On Thu, Jun 25, 2015 at 3:20 PM, Liu Bo <bo.li....@oracle.com> wrote:
> On Thu, Jun 25, 2015 at 04:17:46AM +0100, fdman...@kernel.org wrote:
>> From: Filipe Manana <fdman...@suse.com>
>>
>> When we have the no_holes feature enabled, if a we truncate a file to a
>> smaller size, truncate it again but to a size greater than or equals to
>> its original size and fsync it, the log tree will not have any information
>> about the hole covering the range [truncate_1_offset, new_file_size[.
>> Which means if the fsync log is replayed, the file will remain with the
>> state it had before both truncate operations.
>
> Does the fs/subvol tree get updated to the right information at this
> time?

No, and that's the problem. Because no file extent items are stored in
the log tree.
The inode item is updated with the new i_size however (as expected).

thanks

>
> Thanks,
>
> -liubo
>>
>> Without the no_holes feature this does not happen, since when the inode
>> is logged (full sync flag is set) it will find in the fs/subvol tree a
>> leaf with a generation matching the current transaction id that has an
>> explicit extent item representing the hole.
>>
>> Fix this by adding an explicit extent item representing a hole between
>> the last extent and the inode's i_size if we are doing a full sync.
>>
>> The issue is easy to reproduce with the following test case for fstests:
>>
>>   . ./common/rc
>>   . ./common/filter
>>   . ./common/dmflakey
>>
>>   _need_to_be_root
>>   _supported_fs generic
>>   _supported_os Linux
>>   _require_scratch
>>   _require_dm_flakey
>>
>>   # This test was motivated by an issue found in btrfs when the btrfs
>>   # no-holes feature is enabled (introduced in kernel 3.14). So enable
>>   # the feature if the fs being tested is btrfs.

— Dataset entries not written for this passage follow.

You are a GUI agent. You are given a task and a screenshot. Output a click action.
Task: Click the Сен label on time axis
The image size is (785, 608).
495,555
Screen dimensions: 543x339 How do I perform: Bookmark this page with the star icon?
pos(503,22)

>>   if [ $FSTYP == "btrfs" ]; then
>>       _require_btrfs_fs_feature "no_holes"
>>       _require_btrfs_mkfs_feature "no-holes"
>>       MKFS_OPTIONS="$MKFS_OPTIONS -O no-holes"
>>   fi
>>
>>   rm -f $seqres.full
>>
>>   _scratch_mkfs >>$seqres.full 2>&1
>>   _init_flakey
>>   _mount_flakey
>>
>>   # Create our test files and make sure everything is durably persisted.

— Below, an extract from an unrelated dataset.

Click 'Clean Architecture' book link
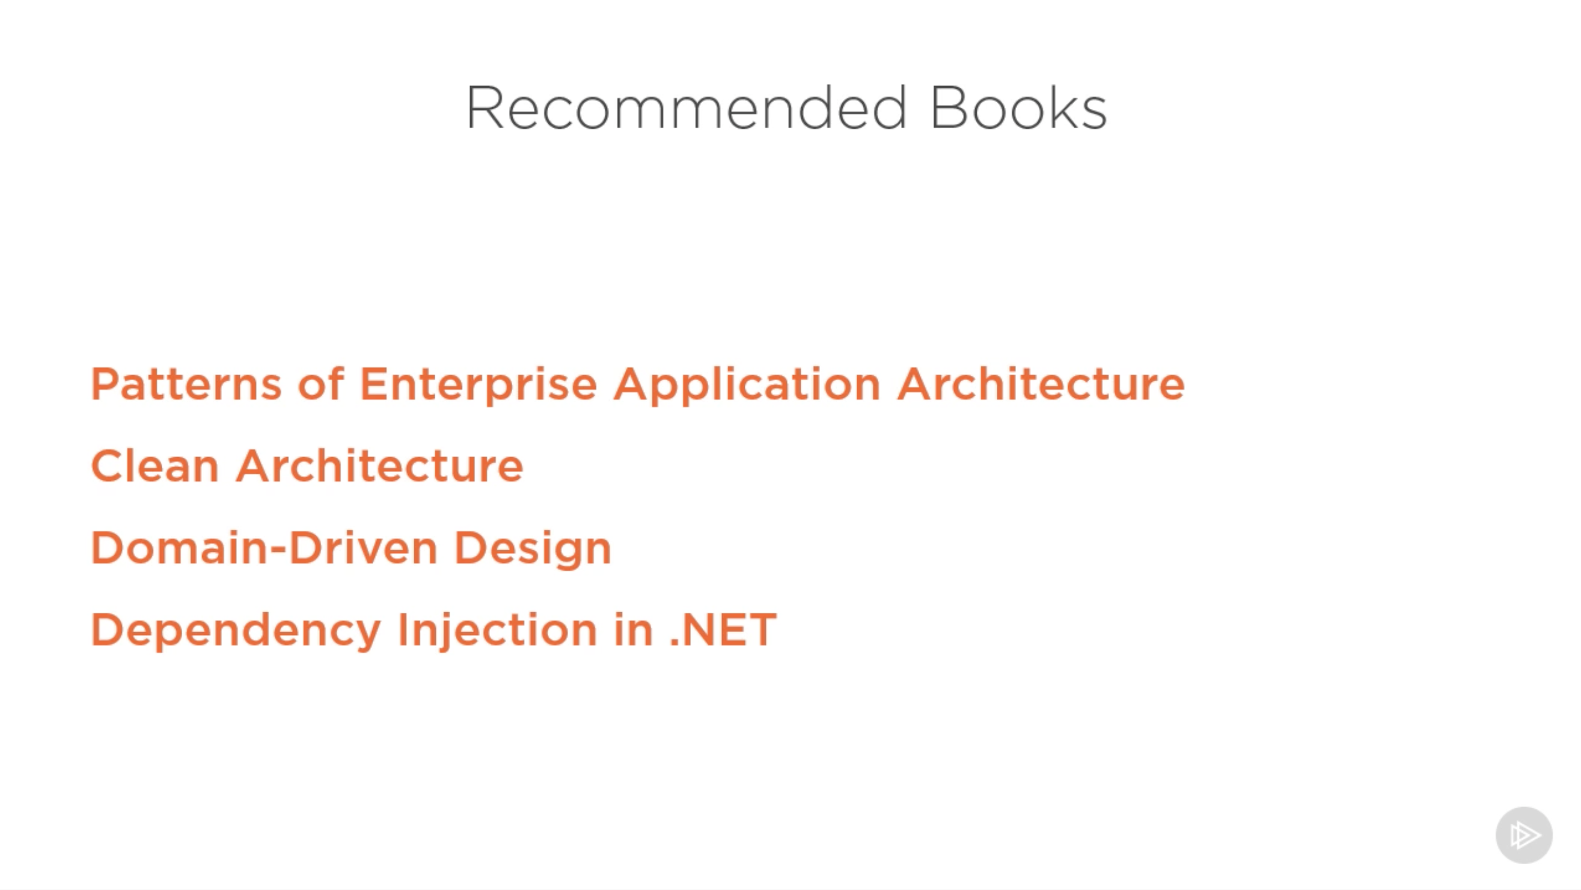The width and height of the screenshot is (1581, 890). click(x=306, y=465)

>>   $XFS_IO_PROG -f -c "pwrite -S 0xaa 0 64K"         \
>>                   -c "pwrite -S 0xbb 64K 61K"       \
>>                   $SCRATCH_MNT/foo | _filter_xfs_io
>>   $XFS_IO_PROG -f -c "pwrite -S 0xee 0 64K"         \
>>                   -c "pwrite -S 0xff 64K 61K"       \
>>                   $SCRATCH_MNT/bar | _filter_xfs_io
>>   sync
>>
>>   # Now truncate our file foo to a smaller size (64Kb) and then truncate
>>   # it to the size it had before the shrinking truncate (125Kb). Then
>>   # fsync our file. If a power failure happens after the fsync, we expect
>>   # our file to have a size of 125Kb, with the first 64Kb of data having
>>   # the value 0xaa and the second 61Kb of data having the value 0x00.

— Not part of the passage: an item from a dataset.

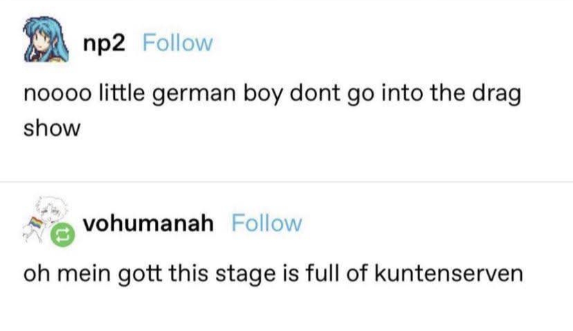
Task: Follow the np2 blog
Action: coord(176,43)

>>   $XFS_IO_PROG -c "truncate 64K" \
>>                -c "truncate 125K" \
>>                -c "fsync" \
>>                $SCRATCH_MNT/foo
>>
>>   # Do something similar to our file bar, but the first truncation sets
>>   # the file size to 0 and the second truncation expands the size to the
>>   # double of what it was initially.
>>   $XFS_IO_PROG -c "truncate 0" \
>>                -c "truncate 253K" \
>>                -c "fsync" \
>>                $SCRATCH_MNT/bar
>>
>>   _load_flakey_table $FLAKEY_DROP_WRITES
>>   _unmount_flakey
>>
>>   # Allow writes again, mount to trigger log replay and validate file
>>   # contents.
>>   _load_flakey_table $FLAKEY_ALLOW_WRITES
>>   _mount_flakey
>>
>>   # We expect foo to have a size of 125Kb, the first 64Kb of data all
>>   # having the value 0xaa and the remaining 61Kb to be a hole (all bytes
>>   # with value 0x00).
>>   echo "File foo content after log replay:"
>>   od -t x1 $SCRATCH_MNT/foo
>>
>>   # We expect bar to have a size of 253Kb and no extents (any byte read
>>   # from bar has the value 0x00).
>>   echo "File bar content after log replay:"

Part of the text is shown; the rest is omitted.